Just as with SEP IRAs, employers and the self-employed can set up SIMPLE IRAs, but both employers and employees can contribute to this type of account. Employees may contribute up to $14,000 in 2022 ($13,500 in 2021), while those 50 and older can make catch-up contributions of up to $3,000 if their plan permits it. There are no income limits for contributions to this type of account.
This account may have lower contribution limits than the SIMPLE IRA, but you have more flexibility in how you structure contributions to employees.
A rollover IRA is a type of IRA that you move money into from another retirement account. For example, if you leave a job and you had a 401(k) at your workplace, you can move the money from your 401(k) into a rollover IRA.
You do not need to open a specific "rollover IRA" in order to move your money from your existing retirement account. You can move your funds into any pre-existing IRA that you have open. However, rolling over money can sometimes have tax consequences.
If you do not want to owe taxes, move your money into the same type of account that you currently have. For example, you can roll over a traditional 401(k) into a traditional IRA or a Roth 401(k) into a Roth IRA.
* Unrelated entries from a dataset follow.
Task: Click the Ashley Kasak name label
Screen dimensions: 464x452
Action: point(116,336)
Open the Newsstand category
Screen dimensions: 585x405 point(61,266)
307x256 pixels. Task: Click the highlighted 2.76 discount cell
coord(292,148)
A spousal IRA is a regular IRA that’s funded on behalf of a spouse who has little or no earned income. You can use either a traditional or Roth IRA to save for a non-working spouse. The contribution limit is the same as it is for a traditional and Roth IRA that you would open for yourself -- $6,000 and an additional $1,000 in catch-up contributions for those who are 50 and older.
If you or your spouse do not have enough earned income to contribute to your own IRAs, a spousal IRA can be an ideal choice.
Advantages of IRAs
IRAs have several advantages, such as:
- You have a choice of investment accounts: You can decide between traditional and Roth IRAs, depending on whether you would prefer your tax break up front during the year that you contribute or would prefer to defer your tax savings until you are a retiree. You also have the choice to contribute to accounts that provide higher contribution limits if you are self-employed or if you own your own business.
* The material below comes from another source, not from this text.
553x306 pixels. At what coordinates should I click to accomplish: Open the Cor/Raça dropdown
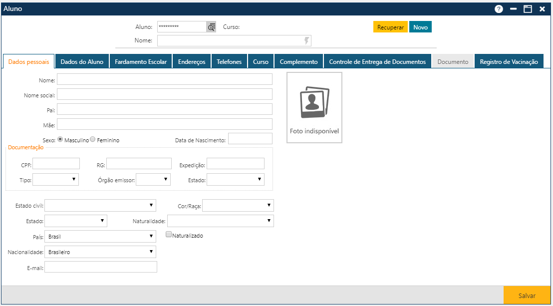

- Contributions provide significant tax advantages: Traditional IRAs allow you to contribute to your account with pre-tax dollars, while Roth IRAs allow you to benefit from tax-free withdrawals in retirement. You can choose whether to save on taxes now or in your later years.
- You do not need an employer to open an IRA for you: Although there are a few types of IRAs that employers can offer for employees, you can set up the most common IRA account types (traditional and Roth) for yourself. You have the option to use an IRA as a supplement to a workplace savings plan, or you can open one to take advantage of tax breaks for retirement savings if your employer doesn’t offer a 401(k) or similar plan type.
- Opening an IRA is simple: If you are a self-employed worker or you own your own business, SEP and Simple IRAs can be much easier to establish than other types of workplace retirement plans such as a 401(k).
- You have more flexibility in investment options: You can choose from a wide variety of financial institutions to hold your IRA, including brokerage accounts, robo-advisors, banks, and self-directed IRAs. These types of accounts also usually offer several different investments to choose from, so you can invest your money in a much broader variety of assets than would be available in a typical workplace 401(k) plan.
- Most institutions allow you to open an IRA with no fees and no minimum balance: Many brokers and banks make it easy to get started investing, with few or no costs associated with opening or maintaining your account.
- You can borrow from your account. This is an option as long as you follow the rules about borrowing from your IRA.